SOURCE RECORDS:
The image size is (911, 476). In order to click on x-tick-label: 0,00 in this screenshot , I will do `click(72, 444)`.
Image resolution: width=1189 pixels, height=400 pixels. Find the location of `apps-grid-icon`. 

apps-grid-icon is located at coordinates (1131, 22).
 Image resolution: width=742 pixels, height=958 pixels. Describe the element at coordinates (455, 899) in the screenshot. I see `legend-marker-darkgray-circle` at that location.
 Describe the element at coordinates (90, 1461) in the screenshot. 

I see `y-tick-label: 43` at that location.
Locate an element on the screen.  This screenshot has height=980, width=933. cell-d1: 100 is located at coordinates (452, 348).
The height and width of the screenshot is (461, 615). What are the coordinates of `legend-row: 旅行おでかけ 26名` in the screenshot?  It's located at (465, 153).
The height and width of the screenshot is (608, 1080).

REQUIRED ACTION:
Arrange the entries above as a Markdown table with the columns Row and Line. Put each non-blank line in its own row and number the rows in order.

RESPONSE FOR THIS EXERCISE:
| Row | Line |
|---|---|
| 1 | The image size is (911, 476). In order to click on x-tick-label: 0,00 in this screenshot , I will do `click(72, 444)`. |
| 2 | Image resolution: width=1189 pixels, height=400 pixels. Find the location of `apps-grid-icon`.  |
| 3 | apps-grid-icon is located at coordinates (1131, 22). |
| 4 |  Image resolution: width=742 pixels, height=958 pixels. Describe the element at coordinates (455, 899) in the screenshot. I see `legend-marker-darkgray-circle` at that location. |
| 5 |  Describe the element at coordinates (90, 1461) in the screenshot.  |
| 6 | I see `y-tick-label: 43` at that location. |
| 7 | Locate an element on the screen.  This screenshot has height=980, width=933. cell-d1: 100 is located at coordinates (452, 348). |
| 8 | The height and width of the screenshot is (461, 615). What are the coordinates of `legend-row: 旅行おでかけ 26名` in the screenshot?  It's located at (465, 153). |
| 9 | The height and width of the screenshot is (608, 1080). |